_WHAT TO PRODUCE_:
Every entry has to be output exactly, with none skipped.

[Dataset entries]
=== Section Start ===
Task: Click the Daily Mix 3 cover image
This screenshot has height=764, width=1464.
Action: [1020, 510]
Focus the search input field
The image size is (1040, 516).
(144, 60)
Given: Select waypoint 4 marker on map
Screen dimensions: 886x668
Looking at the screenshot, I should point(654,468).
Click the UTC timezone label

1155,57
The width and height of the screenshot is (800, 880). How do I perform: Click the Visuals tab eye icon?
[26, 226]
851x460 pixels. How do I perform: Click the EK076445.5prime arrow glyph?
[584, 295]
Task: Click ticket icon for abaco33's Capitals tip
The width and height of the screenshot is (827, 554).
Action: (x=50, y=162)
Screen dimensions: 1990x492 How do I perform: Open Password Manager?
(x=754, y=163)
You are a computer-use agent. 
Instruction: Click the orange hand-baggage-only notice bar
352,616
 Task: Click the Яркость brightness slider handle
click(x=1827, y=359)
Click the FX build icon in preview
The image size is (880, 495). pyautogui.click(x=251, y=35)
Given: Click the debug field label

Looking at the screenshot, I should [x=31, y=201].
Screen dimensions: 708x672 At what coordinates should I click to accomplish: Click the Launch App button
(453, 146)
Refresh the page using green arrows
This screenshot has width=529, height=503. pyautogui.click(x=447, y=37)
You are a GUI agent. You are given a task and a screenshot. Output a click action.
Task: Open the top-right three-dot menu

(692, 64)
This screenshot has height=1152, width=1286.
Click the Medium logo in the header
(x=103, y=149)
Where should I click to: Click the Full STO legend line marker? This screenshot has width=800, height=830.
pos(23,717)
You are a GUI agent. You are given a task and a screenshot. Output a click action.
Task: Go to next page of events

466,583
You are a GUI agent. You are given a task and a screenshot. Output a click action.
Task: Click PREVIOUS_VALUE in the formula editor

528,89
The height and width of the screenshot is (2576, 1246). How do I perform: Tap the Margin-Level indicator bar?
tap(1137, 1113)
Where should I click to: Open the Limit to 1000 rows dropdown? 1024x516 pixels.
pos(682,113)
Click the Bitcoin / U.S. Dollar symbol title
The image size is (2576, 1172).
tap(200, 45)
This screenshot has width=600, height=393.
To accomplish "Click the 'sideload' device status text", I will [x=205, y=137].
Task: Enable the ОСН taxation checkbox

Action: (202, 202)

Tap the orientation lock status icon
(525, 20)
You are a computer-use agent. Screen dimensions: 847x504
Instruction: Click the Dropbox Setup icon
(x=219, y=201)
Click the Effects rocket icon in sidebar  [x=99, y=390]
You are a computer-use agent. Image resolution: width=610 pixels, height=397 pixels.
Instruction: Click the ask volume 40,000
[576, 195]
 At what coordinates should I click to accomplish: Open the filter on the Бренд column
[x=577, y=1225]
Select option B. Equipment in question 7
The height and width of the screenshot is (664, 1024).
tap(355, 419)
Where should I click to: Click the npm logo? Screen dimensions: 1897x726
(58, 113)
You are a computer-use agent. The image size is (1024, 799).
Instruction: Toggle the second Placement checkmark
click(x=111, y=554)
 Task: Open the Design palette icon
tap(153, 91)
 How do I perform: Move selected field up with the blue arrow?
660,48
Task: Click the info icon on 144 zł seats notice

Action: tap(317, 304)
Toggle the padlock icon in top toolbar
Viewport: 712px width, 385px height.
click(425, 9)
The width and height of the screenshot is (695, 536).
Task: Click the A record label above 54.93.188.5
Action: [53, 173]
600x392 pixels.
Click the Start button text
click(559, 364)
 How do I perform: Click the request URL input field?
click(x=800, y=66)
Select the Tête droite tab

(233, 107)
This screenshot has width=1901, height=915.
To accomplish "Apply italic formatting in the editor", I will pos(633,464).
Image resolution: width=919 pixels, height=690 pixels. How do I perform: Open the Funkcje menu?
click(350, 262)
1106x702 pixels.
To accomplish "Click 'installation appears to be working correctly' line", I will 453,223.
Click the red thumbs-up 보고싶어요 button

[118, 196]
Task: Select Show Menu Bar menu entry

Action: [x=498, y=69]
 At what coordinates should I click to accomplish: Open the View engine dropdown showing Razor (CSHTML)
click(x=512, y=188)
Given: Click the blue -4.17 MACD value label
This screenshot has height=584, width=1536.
=== Section End ===
_ANSWER SPACE_:
Task: Click the Daily Mix 3 cover image
This screenshot has height=764, width=1464.
Action: [1020, 510]
Focus the search input field
The image size is (1040, 516).
(144, 60)
Given: Select waypoint 4 marker on map
Screen dimensions: 886x668
Looking at the screenshot, I should point(654,468).
Click the UTC timezone label

1155,57
The width and height of the screenshot is (800, 880). How do I perform: Click the Visuals tab eye icon?
[26, 226]
851x460 pixels. How do I perform: Click the EK076445.5prime arrow glyph?
[584, 295]
Task: Click ticket icon for abaco33's Capitals tip
The width and height of the screenshot is (827, 554).
Action: (x=50, y=162)
Screen dimensions: 1990x492 How do I perform: Open Password Manager?
(x=754, y=163)
You are a computer-use agent. 
Instruction: Click the orange hand-baggage-only notice bar
352,616
 Task: Click the Яркость brightness slider handle
click(x=1827, y=359)
Click the FX build icon in preview
The image size is (880, 495). pyautogui.click(x=251, y=35)
Given: Click the debug field label

Looking at the screenshot, I should [x=31, y=201].
Screen dimensions: 708x672 At what coordinates should I click to accomplish: Click the Launch App button
(453, 146)
Refresh the page using green arrows
This screenshot has width=529, height=503. pyautogui.click(x=447, y=37)
You are a GUI agent. You are given a task and a screenshot. Output a click action.
Task: Open the top-right three-dot menu

(692, 64)
This screenshot has height=1152, width=1286.
Click the Medium logo in the header
(x=103, y=149)
Where should I click to: Click the Full STO legend line marker? This screenshot has width=800, height=830.
pos(23,717)
You are a GUI agent. You are given a task and a screenshot. Output a click action.
Task: Go to next page of events

466,583
You are a GUI agent. You are given a task and a screenshot. Output a click action.
Task: Click PREVIOUS_VALUE in the formula editor

528,89
The height and width of the screenshot is (2576, 1246). How do I perform: Tap the Margin-Level indicator bar?
tap(1137, 1113)
Where should I click to: Open the Limit to 1000 rows dropdown? 1024x516 pixels.
pos(682,113)
Click the Bitcoin / U.S. Dollar symbol title
The image size is (2576, 1172).
tap(200, 45)
This screenshot has width=600, height=393.
To accomplish "Click the 'sideload' device status text", I will [x=205, y=137].
Task: Enable the ОСН taxation checkbox

Action: (202, 202)

Tap the orientation lock status icon
(525, 20)
You are a computer-use agent. Screen dimensions: 847x504
Instruction: Click the Dropbox Setup icon
(x=219, y=201)
Click the Effects rocket icon in sidebar  [x=99, y=390]
You are a computer-use agent. Image resolution: width=610 pixels, height=397 pixels.
Instruction: Click the ask volume 40,000
[576, 195]
 At what coordinates should I click to accomplish: Open the filter on the Бренд column
[x=577, y=1225]
Select option B. Equipment in question 7
The height and width of the screenshot is (664, 1024).
tap(355, 419)
Where should I click to: Click the npm logo? Screen dimensions: 1897x726
(58, 113)
You are a computer-use agent. The image size is (1024, 799).
Instruction: Toggle the second Placement checkmark
click(x=111, y=554)
 Task: Open the Design palette icon
tap(153, 91)
 How do I perform: Move selected field up with the blue arrow?
660,48
Task: Click the info icon on 144 zł seats notice

Action: tap(317, 304)
Toggle the padlock icon in top toolbar
Viewport: 712px width, 385px height.
click(425, 9)
The width and height of the screenshot is (695, 536).
Task: Click the A record label above 54.93.188.5
Action: [53, 173]
600x392 pixels.
Click the Start button text
click(559, 364)
 How do I perform: Click the request URL input field?
click(x=800, y=66)
Select the Tête droite tab

(233, 107)
This screenshot has width=1901, height=915.
To accomplish "Apply italic formatting in the editor", I will pos(633,464).
Image resolution: width=919 pixels, height=690 pixels. How do I perform: Open the Funkcje menu?
click(350, 262)
1106x702 pixels.
To accomplish "Click 'installation appears to be working correctly' line", I will 453,223.
Click the red thumbs-up 보고싶어요 button

[118, 196]
Task: Select Show Menu Bar menu entry

Action: [x=498, y=69]
 At what coordinates should I click to accomplish: Open the View engine dropdown showing Razor (CSHTML)
click(x=512, y=188)
Given: Click the blue -4.17 MACD value label
This screenshot has height=584, width=1536.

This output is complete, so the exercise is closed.